Почуяв недоброе, Сенин нажал кнопку тревоги. Прерывисто завыла сирена, предупреждая людей о возможной опасности. И действительно, через каких-то полминуты металл, перемешанный со шлаком, пополз из конвертора, как ползет из кастрюли вскипающее молоко, и стал стекать по кожуху на сталевозные пути.
Сенин поднял фурму, дал металлу успокоиться и только тогда возобновил продувку.
Плавку выпустили вовремя, но к следующей не приступили — нужно было навести порядок на путях, содрать с них настыль.
В дистрибуторской появился Флоренцев. Увидев Рудаева, по укоренившейся смолоду привычке приложил руку к козырьку кепки.
— Что будем делать с выбросами, товарищ начальник? — Всем тоном вопроса Рудаев как бы подчеркивал, что пришел сюда не как взыскивающий администратор, не требовать, но советовать. — Это же против всех законов божеских и человеческих.
— Идет нормальное освоение высокопроизводительного металлургического агрегата, — с невинным видом ответил Флоренцев, зацепившись взглядом за Сенина и контролируя каждое его движение.
— Вы можете сосредоточиться на том, о чем я вас спросил? — Рудаев отвел Флоренцева в дальний угол помещения.
— Ну что мне сказать вам, Борис Серафимович? — с затруднением проговорил Флоренцев. — Шапками тут не закидаешь, лозунгами не заклянешь. Не зря на освоение отведено восемнадцать месяцев. У нас впереди еще пятнадцать.
Думал ли начальник цеха то, что говорил, или немного бравировал, но благодушное спокойствие его не понравилось Рудаеву.
— Освоение идет нормально, когда каждый день приносит сдвиги. Чтоб по этим точкам можно было вычертить поднимающуюся кривую. Вы же топчетесь на месте. В лучшем случае. А то и ползете назад.
Отношение к Рудаеву у Флоренцева было двойственное. Он уважал главного сталеплавильщика за смелость, проявленную в борьбе за улучшение проекта этого цеха, — ему обязаны конверторщики тем, что цех построен по последнему слову техники, — но к познаниям Рудаева в области технологии кислородно-конверторного процесса относился скептически, поскольку тот был чистой воды мартеновцем.
— Что можете посоветовать конкретно? — В смиренном по тону вопросе Флоренцева немалая доля ехидства.

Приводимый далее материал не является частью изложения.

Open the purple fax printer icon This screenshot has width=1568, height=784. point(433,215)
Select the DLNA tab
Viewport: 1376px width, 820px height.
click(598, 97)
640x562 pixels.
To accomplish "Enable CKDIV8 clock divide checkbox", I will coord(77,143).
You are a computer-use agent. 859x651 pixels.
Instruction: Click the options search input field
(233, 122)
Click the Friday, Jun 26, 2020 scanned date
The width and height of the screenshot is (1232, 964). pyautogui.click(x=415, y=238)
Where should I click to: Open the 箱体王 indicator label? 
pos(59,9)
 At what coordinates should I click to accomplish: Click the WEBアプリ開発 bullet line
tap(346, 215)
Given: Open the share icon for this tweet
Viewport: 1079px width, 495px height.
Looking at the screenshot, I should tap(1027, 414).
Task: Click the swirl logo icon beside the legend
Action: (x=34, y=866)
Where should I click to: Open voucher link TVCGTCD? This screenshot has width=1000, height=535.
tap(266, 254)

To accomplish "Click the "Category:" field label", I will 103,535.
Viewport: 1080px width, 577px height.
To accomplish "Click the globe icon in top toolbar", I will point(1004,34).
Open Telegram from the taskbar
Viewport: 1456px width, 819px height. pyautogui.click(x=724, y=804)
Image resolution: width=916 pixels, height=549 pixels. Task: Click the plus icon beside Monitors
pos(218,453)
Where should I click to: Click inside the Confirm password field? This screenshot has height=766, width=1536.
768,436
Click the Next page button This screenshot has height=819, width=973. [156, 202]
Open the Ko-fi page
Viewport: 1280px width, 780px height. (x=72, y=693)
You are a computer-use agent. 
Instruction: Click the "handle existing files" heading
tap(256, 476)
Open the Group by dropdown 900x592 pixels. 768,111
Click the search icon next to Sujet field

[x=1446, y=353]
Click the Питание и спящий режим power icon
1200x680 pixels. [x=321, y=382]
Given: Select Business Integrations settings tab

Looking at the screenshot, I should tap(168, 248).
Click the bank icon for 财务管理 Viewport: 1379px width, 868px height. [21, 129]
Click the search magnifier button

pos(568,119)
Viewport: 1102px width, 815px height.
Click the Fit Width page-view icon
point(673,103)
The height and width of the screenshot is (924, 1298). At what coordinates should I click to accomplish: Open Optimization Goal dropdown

Для советов Рудаев подготовлен не был. Он, собственно, и пришел сюда, чтобы во всем разобраться, проанализировать положение, поговорить с людьми, с тем же Флоренцевым, и подумать о том, что предпринимать в дальнейшем.
— Я не кибернетическая машина, — сказал он, глядя Флоренцеву прямо в глаза. — Да и в нее сначала закладывают информацию.
Флоренцев подошел к пульту, взял книгу распоряжений, вернулся к Рудаеву.
— Вот наша программа. Исследуем разный порядок завалки, разный режим продувки. Так постепенно найдем оптимальные.
Просмотрев варианты, испробованные и намеченные, Рудаев сказал со вздохом:
— Можете и не найти.
— Почему? — вломился в амбицию начальник цеха. — У нас множество вариантов, какой-нибудь…
— Вы уверены, что ищете где нужно? А если дело не в продувке и не в завалке?
— Тогда в чем? В погоде, что ли?
— Ну зачем сразу лезть в бутылку, — досадливо поморщился Рудаев.
— Видите ли, Борис Серафимович, я шестнадцать лет в конверторных цехах и, говорят, вел их неплохо. — Флоренцев опустил белесые ресницы, отчего крупное, дерзкое лицо его неожиданно сделалось совсем непредставительным.
— Это были другие цехи, Арсений Антонович. Со стотонными грушами, работающими на кислороде, вы имеете дело впервые. И пришел я к вам не командовать, а обменяться мнениями. Ваше я уже знаю. Мое — надо пробовать другие конструкции фурмы.
На губы Флоренцева легла тень разочарования.
— Наша фурма — детище института, — попробовал он привести другой веский довод в свою защиту.
— Технологическую инструкцию тоже составил институт, однако вы предлагаете свои варианты, — припер его к стенке Рудаев.
— Не представляю себе, где можно в фурме искать зарытую собаку, — снова возразил Флоренцев. — Классическое сопло, давно себя зарекомендовавшее.
— Оно зарекомендовало себя в горелках. Здесь физико-химическая природа совершенно другая.
— Борис Серафимович, целый институт… — уже с упрямством проговорил Флоренцев. — Нельзя быть святее лапы римского.
— Святее — нельзя, а практичнее — можно. Ведь так получается сплошь и рядом: институты проектируют, а мы, производственники, доводим до ума. В этом, собственно, и состоит смысл освоения и причина того, что оно подчас затягивается.